The following Sunday morning, we walked down to the dining room to find a sporty canvas-topped MG parked amongst the tables. Karen’s face looked a bit flushed, but she acted cool, like nothing had happened. Breakfast continued, with coffee cake suppressing many outbursts of laughter. We knew the consequences would come later.
After Quiet Hour there was free time, and we girls could choose to play sports with the boys – soccer on the field in good weather or boys-rules basketball in the drafty wooden gym when we had to be inside. Boys-rules meant we could keep bouncing the ball down the court instead of jerking to a stop after only three dribbles. That felt like freedom.
At 4pm sharp, Sarah stuck her head through my dorm room door. Bonnie and Rosy were used to this, but regardless, they were napping.
“Let’s go!” she said, already dressed in jeans and sneakers. She went out to play every Sunday, and I often accompanied her. Bending over, I finished putting on my shoes and headed out the door.
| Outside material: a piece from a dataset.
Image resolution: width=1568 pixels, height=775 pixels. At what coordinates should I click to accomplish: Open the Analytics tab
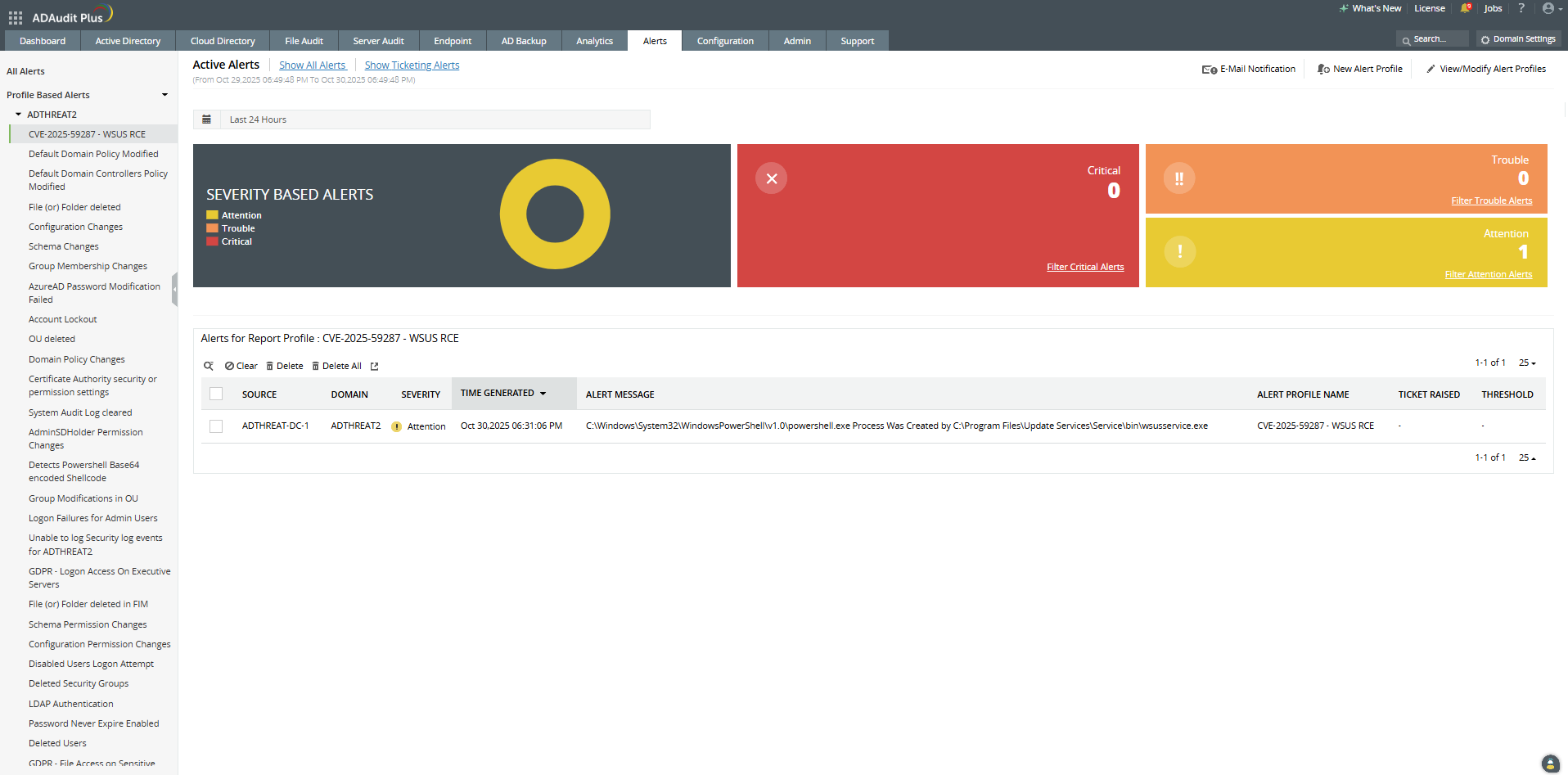(594, 41)
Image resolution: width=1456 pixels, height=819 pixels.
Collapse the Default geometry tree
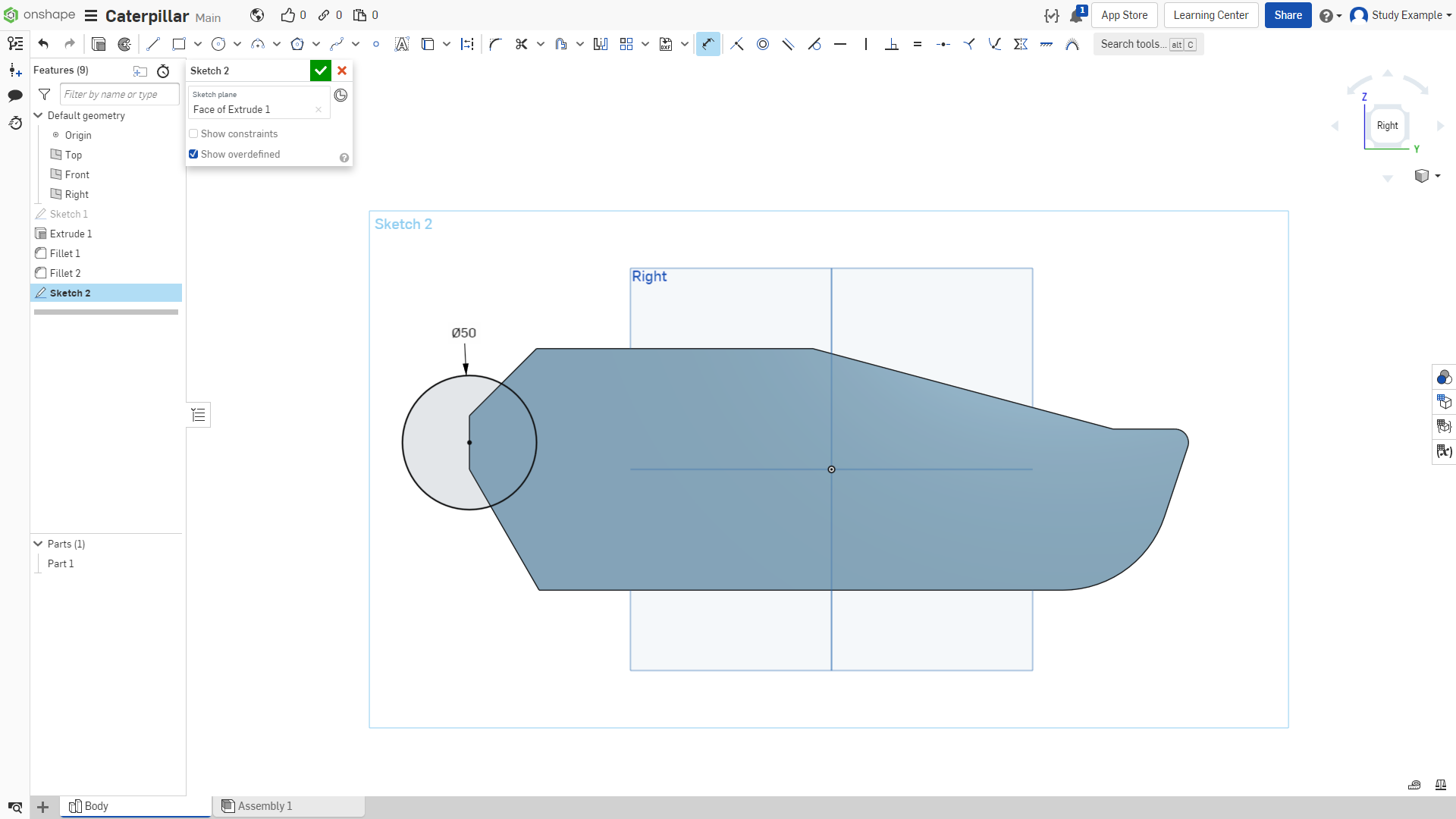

The soccer field was between the interstate and the farrowing barn, which was renamed the Pig Palace. We liked to be with the boys, and it was a challenge to learn a game that girls did not play in the early 1960s. Even boys in public schools didn’t play soccer. Our girls recreational sport was field hockey, which we played with well-used wooden hockey sticks, wrapped in layers of tape. We played until the snow fell, and even then, continued by painting the ball orange to make it visible in a field of white.
I loved watching the finesse of the boys’ foot-dribbling down the field and bouncing the ball off their foreheads, with the Iowa landscape as the background – cars zooming by on one side and sows grunting along the other. Beto, a small, compact-framed boy from Mexico City who’d grown up playing soccer, was particularly acrobatic in his leaps and head bumps. We considered him our Olympian and I was mesmerized. He looked like a dancer to me, and I’d never seen a head used as a tool in that way.
We played past exhaustion, running up and down the field, until we heard the dinner bell, or saw our shadows lengthen towards the Main Building. Then, out of breath and feeling our blood pulse through every cell, we headed towards the dorms.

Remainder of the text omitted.